Re: [PATCH 4/4] selftests/resctrl: Adjust SNC support messages
From: Peter Newman
Date: Tue Mar 19 2024 - 17:01:22 EST
Hi Tony,
On Mon, Mar 18, 2024 at 3:05 PM Luck, Tony <tony.luck@xxxxxxxxx> wrote:
>
> > Could you please help me understand the details by answering my first
> > question: What is the use case for needing to expose the individual cluster
> > counts?
> >
> > This is a model specific feature so if this is something needed for just a
> > couple of systems I think we should be less inclined to make changes to
> > resctrl interface. I am starting to be concerned about something similar
> > becoming architectural later and then we need to wrangle this model specific
> > resctrl support (which has then become ABI) again to support whatever that
> > may look like.
>
> Reinette,
>
> Model specific. But present in multiple consecutive generations (Sapphire Rapids,
> Emerald Rapids, Granite Rapids, Sierra Forest).
>
> Adding Peter Newman for a resctrl user perspective on SNC, rather than me
> continue to speculate on possible ways this might be used.
>
> Peter: You will need to dig back a few messages on lore.kernel.org to
> get context.
Our main concern with supporting SNC in resctrl is all of the
monitoring groups successfully recording memory bandwidth from all
CPUs, regardless of the RMIDs they're assigned.

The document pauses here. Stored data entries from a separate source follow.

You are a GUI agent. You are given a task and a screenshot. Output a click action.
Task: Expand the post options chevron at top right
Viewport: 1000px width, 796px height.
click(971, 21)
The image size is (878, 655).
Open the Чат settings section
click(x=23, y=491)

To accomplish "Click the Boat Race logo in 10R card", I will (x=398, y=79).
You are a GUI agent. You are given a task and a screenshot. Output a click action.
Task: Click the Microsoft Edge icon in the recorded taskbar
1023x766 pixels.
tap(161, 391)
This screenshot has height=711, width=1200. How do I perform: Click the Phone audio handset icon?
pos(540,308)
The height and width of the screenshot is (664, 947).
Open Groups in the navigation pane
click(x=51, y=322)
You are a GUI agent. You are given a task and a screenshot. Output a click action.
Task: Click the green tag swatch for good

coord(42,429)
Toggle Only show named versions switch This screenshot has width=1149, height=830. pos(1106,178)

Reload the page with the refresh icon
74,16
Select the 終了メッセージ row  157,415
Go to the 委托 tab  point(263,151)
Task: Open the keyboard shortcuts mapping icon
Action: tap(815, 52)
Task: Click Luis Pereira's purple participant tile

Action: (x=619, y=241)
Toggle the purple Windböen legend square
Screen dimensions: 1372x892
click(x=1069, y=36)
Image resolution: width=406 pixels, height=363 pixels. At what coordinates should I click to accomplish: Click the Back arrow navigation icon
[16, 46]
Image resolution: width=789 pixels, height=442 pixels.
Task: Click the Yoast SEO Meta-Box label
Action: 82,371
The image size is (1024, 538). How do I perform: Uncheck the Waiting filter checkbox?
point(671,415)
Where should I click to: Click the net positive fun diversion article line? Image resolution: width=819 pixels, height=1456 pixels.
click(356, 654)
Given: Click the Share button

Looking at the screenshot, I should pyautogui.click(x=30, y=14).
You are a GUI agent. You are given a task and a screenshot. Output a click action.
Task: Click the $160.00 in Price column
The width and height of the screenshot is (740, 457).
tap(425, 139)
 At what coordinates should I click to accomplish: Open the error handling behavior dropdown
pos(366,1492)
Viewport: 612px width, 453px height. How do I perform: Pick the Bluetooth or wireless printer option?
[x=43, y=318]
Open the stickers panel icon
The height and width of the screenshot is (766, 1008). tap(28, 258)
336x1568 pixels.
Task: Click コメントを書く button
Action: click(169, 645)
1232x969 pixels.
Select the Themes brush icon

I would prefer that we don't complicate the model of resctrl
monitoring domains for this feature. On ARM SoCs there will be a
plethora of technologies influencing the layout of resources, so we
shouldn't start cluttering the model with special cases for each.
I think it's valid for the number of domains in the L3 resource to
increase or stay the same when the system is configured for SNC. I
don't think the details of how the domains came about is relevant at
the resctrl interface level so long as the user has enough information
to deduce what the domain is referring to based on knowledge of their
system configuration.
I would prefer per-cluster as more information could prove useful in
some future investigation, but if you feel the data is misleading,
providing the clusters combined is also fine. I would prefer that the
choice remains consistent from this point forward on any particular
implementation to avoid breaking existing controller software
developed for that implementation.
In our main use case, we sum mon_data/*/mbm_total_bytes to determine a
group's total bandwidth, so please don't cause this logic to produce
the wrong answer.
Thanks!
-Peter